As shown in the figure, the address view of this object is still M0 at the beginning of the second GC cycle. If the marking phase of the second GC cuts to the M0 view, it is not possible to tell whether the object is active or marked by the previous garbage collection. At this point, the marking phase of the second GC cycle can be distinguished by cutting to the M1 view, where the three address views represent:

  • M1: Active object identified in this garbage collection.
  • M0: An active object that was flagged during the marking phase of the previous garbage collection, but was not moved during the transfer phase, but was identified as inactive in this garbage collection.
  • Remapped: An object that was transferred during the transfer phase of the previous garbage collection or that was accessed by the application thread, but was identified as inactive in the current garbage collection.

Now we can answer the question “What are the benefits of using address views and dye Pointers?

Use the address view and the dye pointer to speed up markup and migration. Previous garbage collectors mark GC information by modifying the mark bits of the object header, which are memory-access, while ZGC uses address view and dye pointer technology, which does not require any object access, only setting the corresponding mark bits in the address. This is why ZGC is faster in the markup and migration phases.

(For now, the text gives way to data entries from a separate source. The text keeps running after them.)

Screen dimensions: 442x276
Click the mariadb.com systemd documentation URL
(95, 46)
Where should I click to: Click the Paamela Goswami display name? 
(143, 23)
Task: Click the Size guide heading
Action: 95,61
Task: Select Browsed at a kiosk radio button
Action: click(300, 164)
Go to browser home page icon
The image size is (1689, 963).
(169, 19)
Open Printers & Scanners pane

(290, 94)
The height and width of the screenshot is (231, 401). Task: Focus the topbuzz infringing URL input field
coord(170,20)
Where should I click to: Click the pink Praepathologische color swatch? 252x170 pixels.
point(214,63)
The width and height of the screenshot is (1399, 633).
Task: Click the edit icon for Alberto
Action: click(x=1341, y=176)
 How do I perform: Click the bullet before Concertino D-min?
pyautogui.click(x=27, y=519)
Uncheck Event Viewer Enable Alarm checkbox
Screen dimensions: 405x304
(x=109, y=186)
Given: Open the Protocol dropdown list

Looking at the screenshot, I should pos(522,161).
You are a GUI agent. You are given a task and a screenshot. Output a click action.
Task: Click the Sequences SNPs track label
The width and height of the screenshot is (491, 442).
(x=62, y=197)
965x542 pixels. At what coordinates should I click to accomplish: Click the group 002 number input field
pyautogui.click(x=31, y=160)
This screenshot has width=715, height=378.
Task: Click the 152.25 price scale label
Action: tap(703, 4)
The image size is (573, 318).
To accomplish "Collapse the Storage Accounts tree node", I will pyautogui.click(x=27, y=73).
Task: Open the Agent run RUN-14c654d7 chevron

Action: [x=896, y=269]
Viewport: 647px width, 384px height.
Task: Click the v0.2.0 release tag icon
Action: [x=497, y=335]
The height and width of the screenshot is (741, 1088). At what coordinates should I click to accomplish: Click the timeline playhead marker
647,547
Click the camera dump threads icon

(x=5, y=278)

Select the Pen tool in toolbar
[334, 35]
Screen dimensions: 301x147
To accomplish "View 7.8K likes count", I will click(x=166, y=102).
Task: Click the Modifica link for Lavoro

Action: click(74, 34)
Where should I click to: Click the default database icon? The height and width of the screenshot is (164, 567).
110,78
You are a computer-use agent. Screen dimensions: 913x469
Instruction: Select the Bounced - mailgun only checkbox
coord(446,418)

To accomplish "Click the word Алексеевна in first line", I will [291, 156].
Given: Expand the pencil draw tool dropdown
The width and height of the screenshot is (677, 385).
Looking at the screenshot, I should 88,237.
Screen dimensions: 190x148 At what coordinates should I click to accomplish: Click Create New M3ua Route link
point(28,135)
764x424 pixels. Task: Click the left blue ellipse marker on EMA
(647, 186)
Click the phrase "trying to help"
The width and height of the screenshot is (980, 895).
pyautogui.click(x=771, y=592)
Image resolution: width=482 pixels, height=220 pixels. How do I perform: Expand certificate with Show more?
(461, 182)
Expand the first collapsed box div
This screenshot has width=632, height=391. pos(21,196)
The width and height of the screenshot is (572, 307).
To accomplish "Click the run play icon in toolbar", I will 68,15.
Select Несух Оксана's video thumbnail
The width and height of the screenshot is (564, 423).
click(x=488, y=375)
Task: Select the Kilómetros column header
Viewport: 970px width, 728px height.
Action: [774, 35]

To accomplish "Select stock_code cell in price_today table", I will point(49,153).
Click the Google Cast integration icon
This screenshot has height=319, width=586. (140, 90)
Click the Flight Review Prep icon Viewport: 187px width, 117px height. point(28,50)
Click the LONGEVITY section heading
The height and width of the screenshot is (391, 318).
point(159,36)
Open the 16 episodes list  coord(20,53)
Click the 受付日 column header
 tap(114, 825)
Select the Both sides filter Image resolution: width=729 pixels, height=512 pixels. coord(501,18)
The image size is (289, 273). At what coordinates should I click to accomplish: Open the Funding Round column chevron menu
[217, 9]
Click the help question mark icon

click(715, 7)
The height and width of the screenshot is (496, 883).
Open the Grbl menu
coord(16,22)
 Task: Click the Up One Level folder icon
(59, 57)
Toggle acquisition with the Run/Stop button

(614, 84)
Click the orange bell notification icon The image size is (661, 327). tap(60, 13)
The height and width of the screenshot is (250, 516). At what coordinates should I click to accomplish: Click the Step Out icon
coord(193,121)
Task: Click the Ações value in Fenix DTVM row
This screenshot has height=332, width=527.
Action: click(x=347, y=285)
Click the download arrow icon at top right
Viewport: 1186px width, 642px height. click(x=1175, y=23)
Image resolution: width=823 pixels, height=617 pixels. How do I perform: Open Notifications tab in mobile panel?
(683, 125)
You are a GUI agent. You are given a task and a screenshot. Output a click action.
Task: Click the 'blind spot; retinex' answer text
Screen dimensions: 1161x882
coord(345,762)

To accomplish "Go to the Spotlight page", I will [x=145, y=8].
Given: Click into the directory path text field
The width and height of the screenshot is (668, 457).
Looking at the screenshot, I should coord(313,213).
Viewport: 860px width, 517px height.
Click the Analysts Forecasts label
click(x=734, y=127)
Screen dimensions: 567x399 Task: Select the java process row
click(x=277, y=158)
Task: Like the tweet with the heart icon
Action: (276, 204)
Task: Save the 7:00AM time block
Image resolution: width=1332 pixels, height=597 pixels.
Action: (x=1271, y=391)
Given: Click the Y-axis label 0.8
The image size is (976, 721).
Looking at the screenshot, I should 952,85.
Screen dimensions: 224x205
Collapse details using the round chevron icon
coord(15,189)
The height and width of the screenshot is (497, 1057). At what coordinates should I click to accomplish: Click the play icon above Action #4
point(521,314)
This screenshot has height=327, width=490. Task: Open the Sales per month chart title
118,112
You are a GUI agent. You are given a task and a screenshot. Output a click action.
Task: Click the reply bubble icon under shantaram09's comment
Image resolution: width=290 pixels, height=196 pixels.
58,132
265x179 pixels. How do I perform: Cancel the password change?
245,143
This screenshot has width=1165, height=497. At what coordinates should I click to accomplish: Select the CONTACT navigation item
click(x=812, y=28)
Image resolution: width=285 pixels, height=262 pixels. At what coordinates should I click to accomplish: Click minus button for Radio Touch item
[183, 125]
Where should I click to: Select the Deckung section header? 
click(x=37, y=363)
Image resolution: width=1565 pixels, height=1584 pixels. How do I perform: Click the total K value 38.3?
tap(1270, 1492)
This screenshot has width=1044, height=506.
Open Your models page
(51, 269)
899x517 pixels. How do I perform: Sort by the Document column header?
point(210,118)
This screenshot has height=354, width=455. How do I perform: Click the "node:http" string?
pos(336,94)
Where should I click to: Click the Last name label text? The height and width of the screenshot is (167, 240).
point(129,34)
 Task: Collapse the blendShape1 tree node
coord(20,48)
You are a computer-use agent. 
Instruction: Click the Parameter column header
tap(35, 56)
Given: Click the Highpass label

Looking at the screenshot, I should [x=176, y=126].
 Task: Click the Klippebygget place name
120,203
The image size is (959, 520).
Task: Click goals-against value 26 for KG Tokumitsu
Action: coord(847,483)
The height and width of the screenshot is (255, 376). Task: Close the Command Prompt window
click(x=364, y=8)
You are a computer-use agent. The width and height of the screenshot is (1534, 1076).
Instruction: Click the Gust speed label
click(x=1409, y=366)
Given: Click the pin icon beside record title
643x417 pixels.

When GC information is no longer stored in the object head and there is a reference pointer, when an object is determined to be useless, the corresponding memory space can be reused immediately, which cannot be done by putting GC information in the object head.

ZGC steps

ZGC adopts mark-copy algorithm, marking, transfer and relocation stages are almost all concurrent, and the garbage collection cycle of ZGC is shown in the figure below:

ZGC has only three STW phases: initial marking, re-marking, and initial transfer.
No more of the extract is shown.